After 18 months at the helm of the Parisian restaurant Les Climats, the 33-year-old chef has just obtained his first Michelin star. A student of Yannick Alléno and Pierre Gagnaire, Julien Boscus has no intention of stopping there. But that doesn't keep him from enjoying this "unparalleled" honor.
Where you expecting it?
Yes and no! We knew the inspectors had come by twice. Michael Ellis, the director of the guide, even came to dine in July. So we thought we were getting "good vibes." We met with the staff of the guide last September and, of course, nothing was revealed.
What was the goal in asking for a meeting with Michelin?
Simply to get our name out, as is often done! We have been working relentlessly over the past 18 months, and after Michael Ellis's visit, we thought it would be nice to present our work in detail. From changes in the menu to changes in the staff, we told them everything, and showed them everything! Beyond the cuisine, the dishes, the service, this approach allows one to demonstrate determination, to express motivation, to convey a state of mind.

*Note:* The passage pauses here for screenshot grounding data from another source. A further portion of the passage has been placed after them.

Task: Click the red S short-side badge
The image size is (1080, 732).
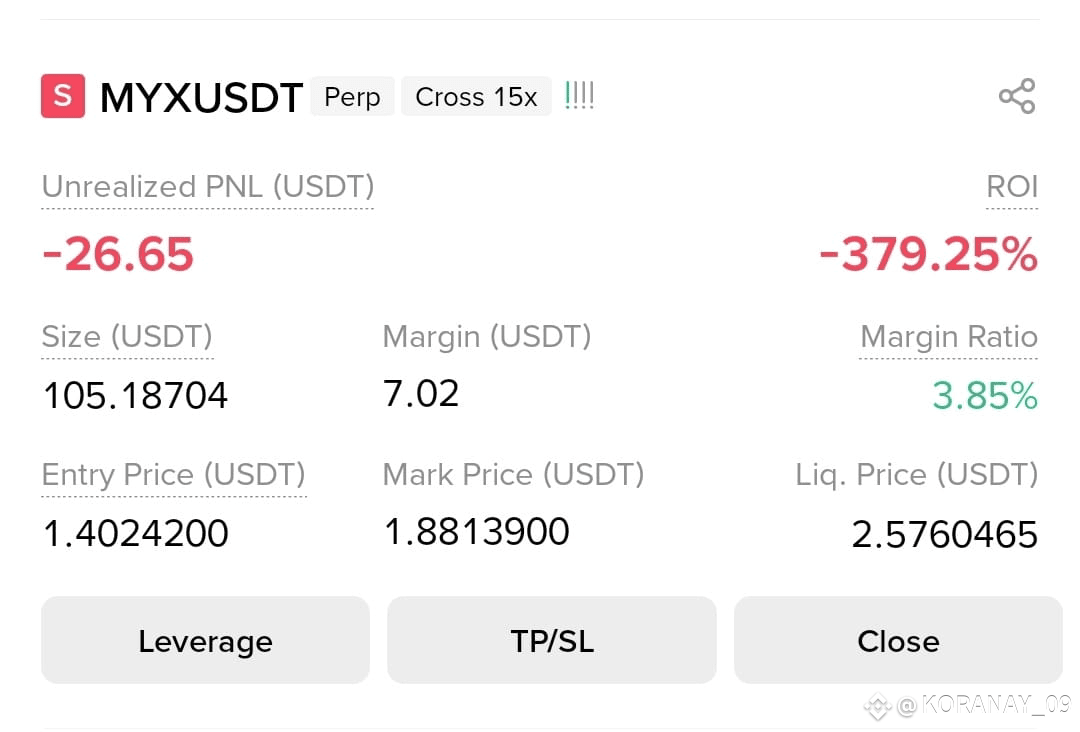Action: tap(63, 96)
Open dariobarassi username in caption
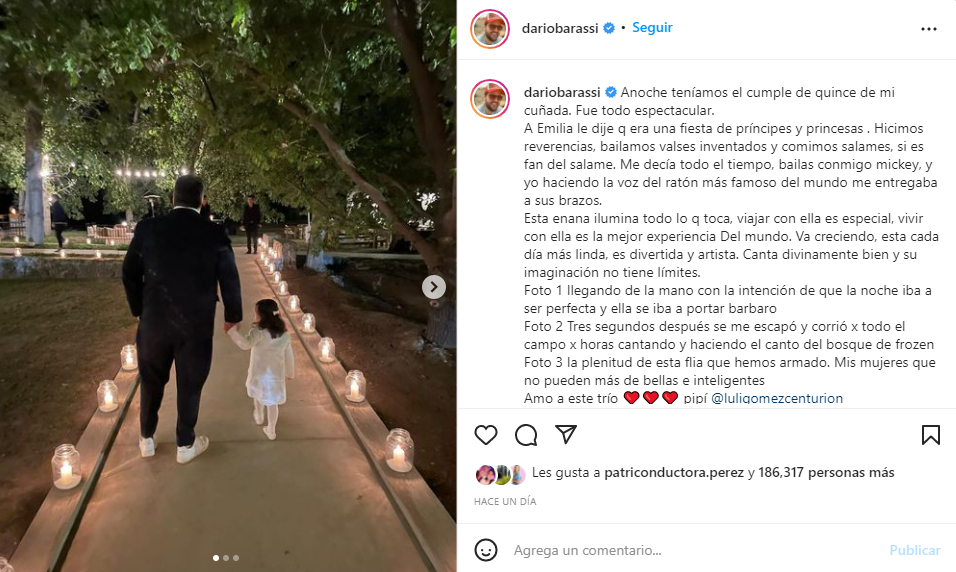This screenshot has height=572, width=956. tap(562, 92)
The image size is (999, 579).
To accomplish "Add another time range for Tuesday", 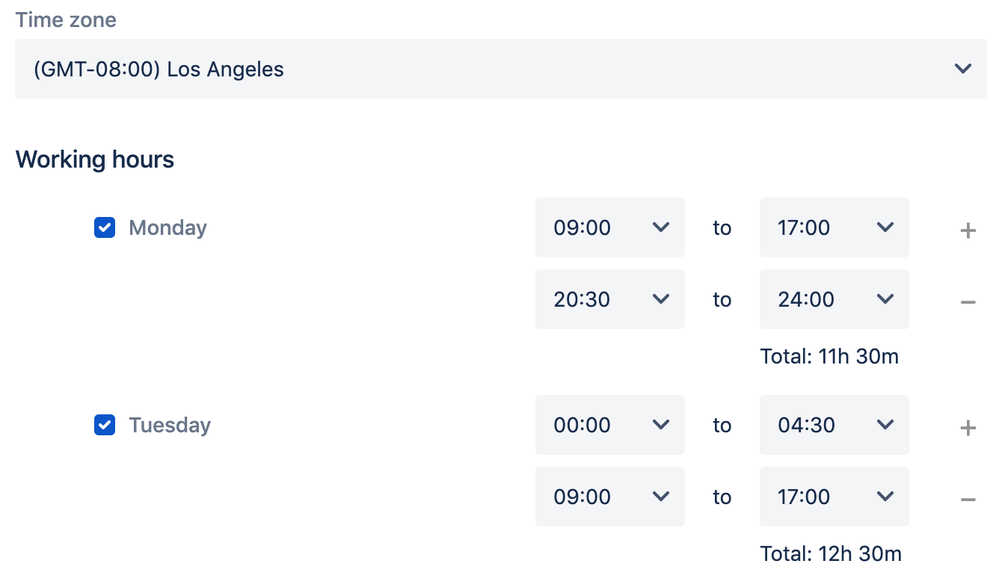I will point(967,428).
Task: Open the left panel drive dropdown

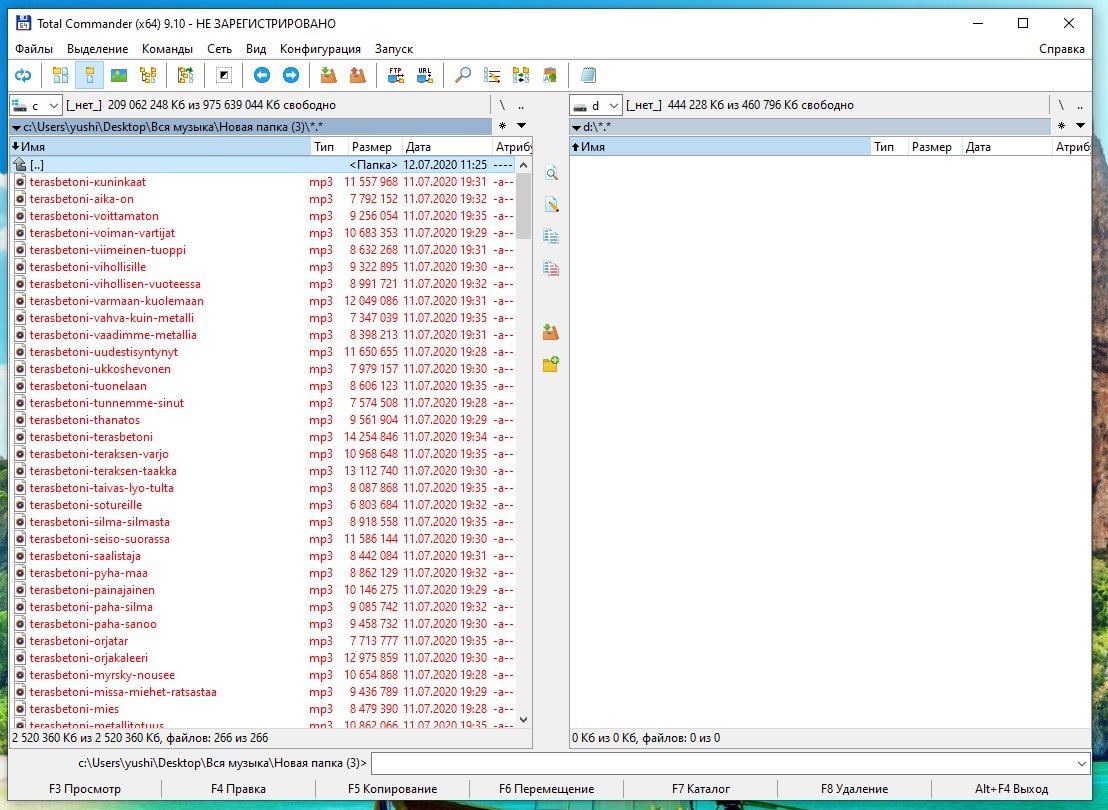Action: (x=35, y=105)
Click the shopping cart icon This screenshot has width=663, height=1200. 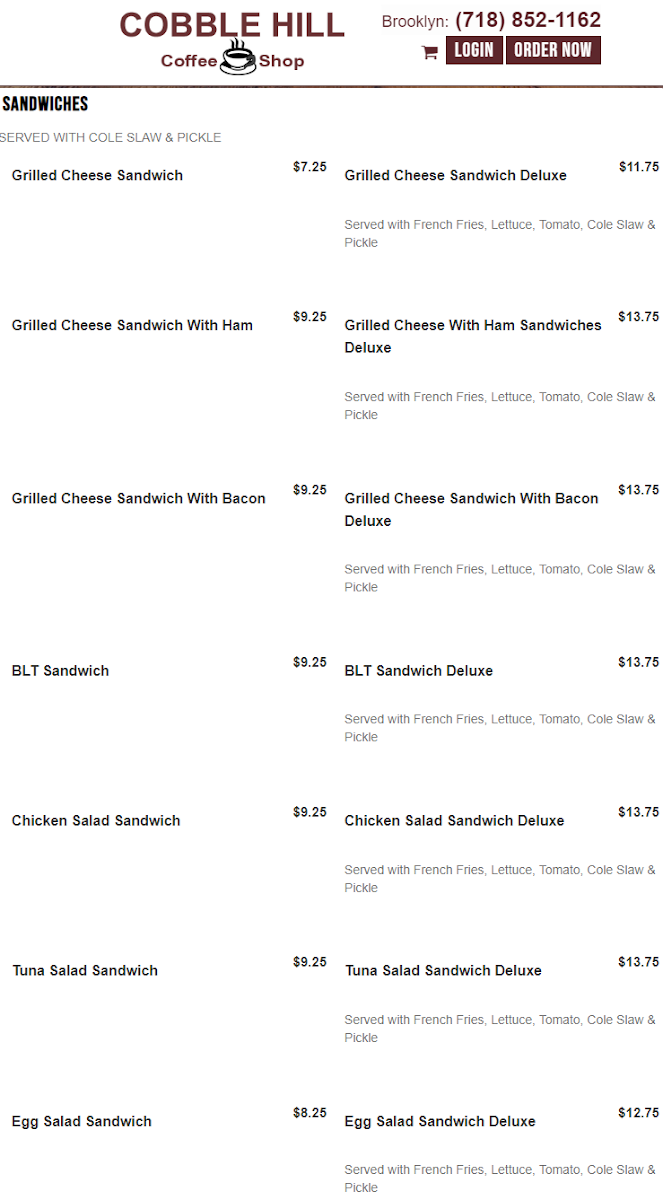[430, 52]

Was earning this star a goal?
Yes. I arrived at Les Climats in September 2013 ready for battle. [Owner] Denis Jamet didn't put any pressure on me, but after I updated the menu and changed the staff, I thought that we could set out to win this distinction. I chose Les Climats over several other offers because I thought I could make it happen here. The restaurant and the staff began to really take off one year ago, in January 2014. We updated the menu each month, and each time we took it to a new level. Whether it was a dish, the quality of the butter served at the table, the bread, the tableware... We really put a lot of work into everything, especially the menu! Even if our primary goal is profitability, filling the restaurant every day.
Is it the case?
Almost. We serve on average 20 to 25 settings at lunch, 45 in the evening. Ideally, we would need to be at 30/35 and 50. We'll get there!
How many of you are there in the kitchen?

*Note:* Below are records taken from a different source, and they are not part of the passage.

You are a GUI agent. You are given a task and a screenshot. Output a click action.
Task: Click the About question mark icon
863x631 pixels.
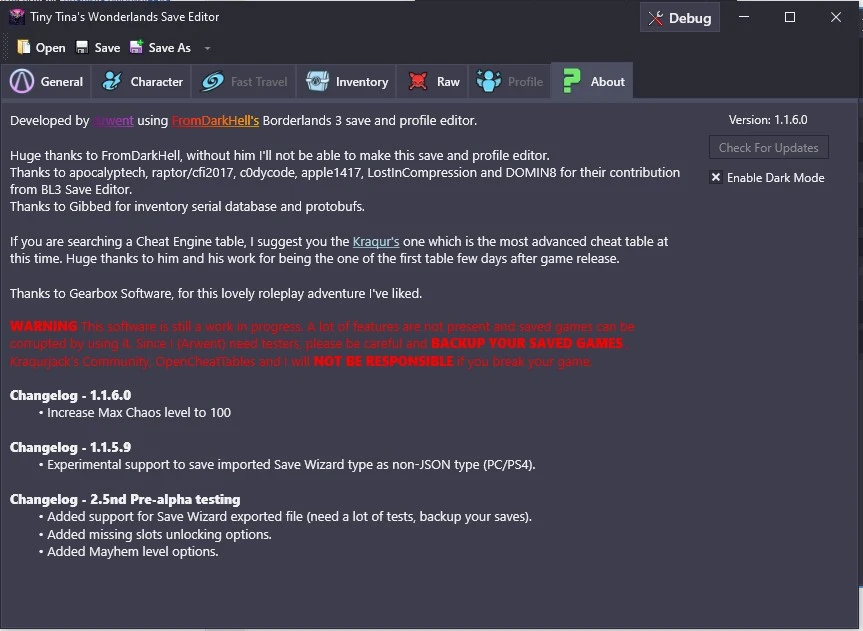(x=573, y=82)
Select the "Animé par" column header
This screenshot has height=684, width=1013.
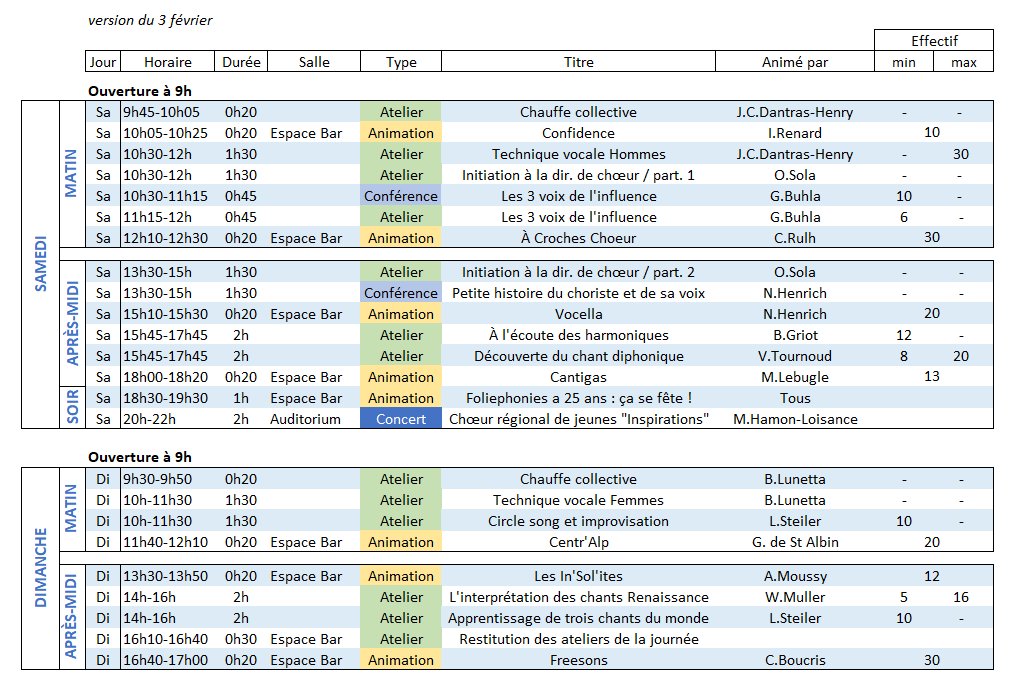pos(794,62)
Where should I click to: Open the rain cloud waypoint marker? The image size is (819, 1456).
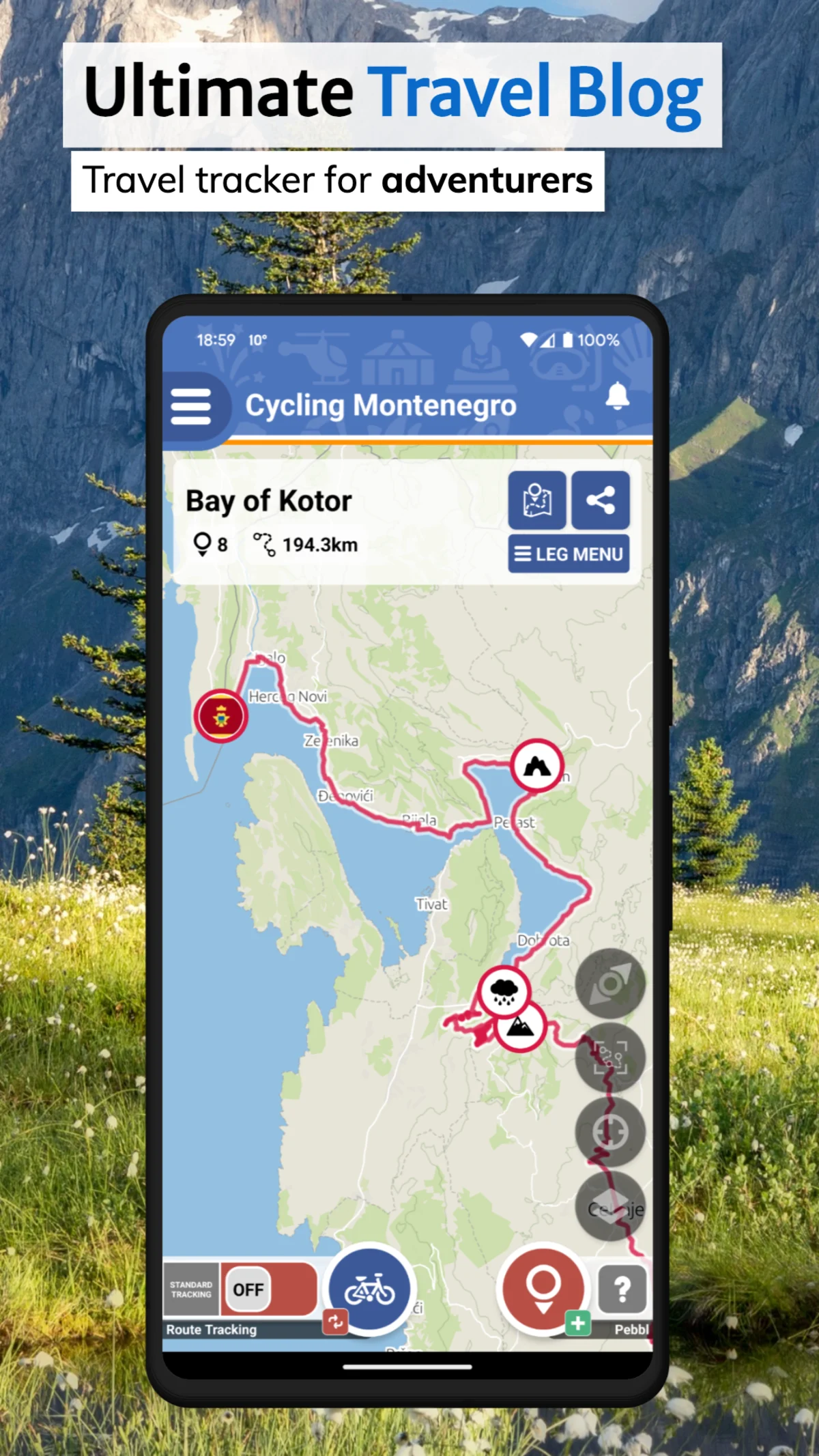tap(504, 992)
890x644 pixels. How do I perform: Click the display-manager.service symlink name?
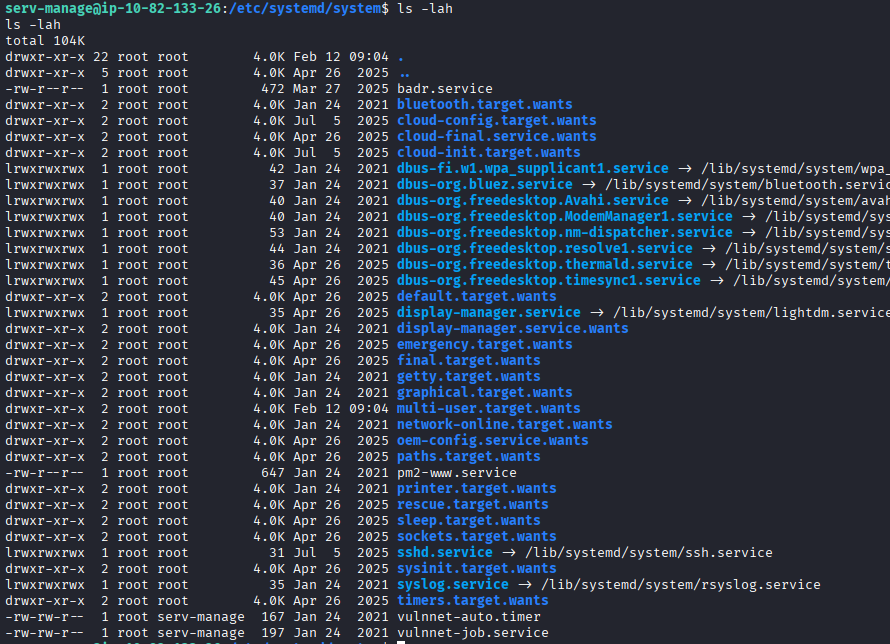[488, 312]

Six! The pastry chef and myself included! There are also two dishwashers who help us to prepare the ingredients in the morning. This is the price to pay for profitability. Each member of the staff contributed to this victory.
You were trained primarily by Pierre Gagnaire and Yannick Alléno. What have you retained from them?
I tried as hard as I could to break away. I didn't want to repeat the cuisine I learned from them. Even if they are still there, on a subconscious level, and always will be. Their influence goes beyond the confines of the cuisine. Yannick Alléno is a leader endowed with great charisma, a strong communicator. Pierre Gagnaire is something of the opposite. An artist. My time with him got off to a rough start. It took me six months to understand his cuisine. Then I had a breakthrough moment and I had a blast. Now, I draw inspiration from all of that to invent and nourish my own style.
What is that style?
I'm young, I'm 33, and I have only been a chef "under my own name" for 16 months! This cuisine is still in development! It is gourmand, complete, sometimes roguish, respectful of ingredients, as much for ethical reasons as for economical ones. It is an identifiable cuisine: the sweetbreads look like sweetbreads, and the steaks as well. I have been at places where they only used the breast of a pigeon. They threw the rest away. At Les Climats, that's not the way we work. An ingredient must be used to the fullest extent possible, as this is a way of respecting the ingredient, the producer... And of being attentive to the profitability of the dishes. A pigeon purchased for €10, plus the work we do, I can't offer it for €20 on the menu.
Does acquiring a Michelin star mean as much today as it did in the past?
Yes. The Michelin [guide] remains a bible, a reference. Of course, websites and social networks are now sources of information, but nothing can match this distinction. It confers an unparalleled prestige... And apparently, a 30% increase in revenues in the year after earning it. Social networks amplify all of that.
Are you aiming for three stars?
It would be pretentious to say so, but I have no intention of stopping here!
Will your prices change?
No, that would be a mistake, we are very competitive and we want to keep it that way.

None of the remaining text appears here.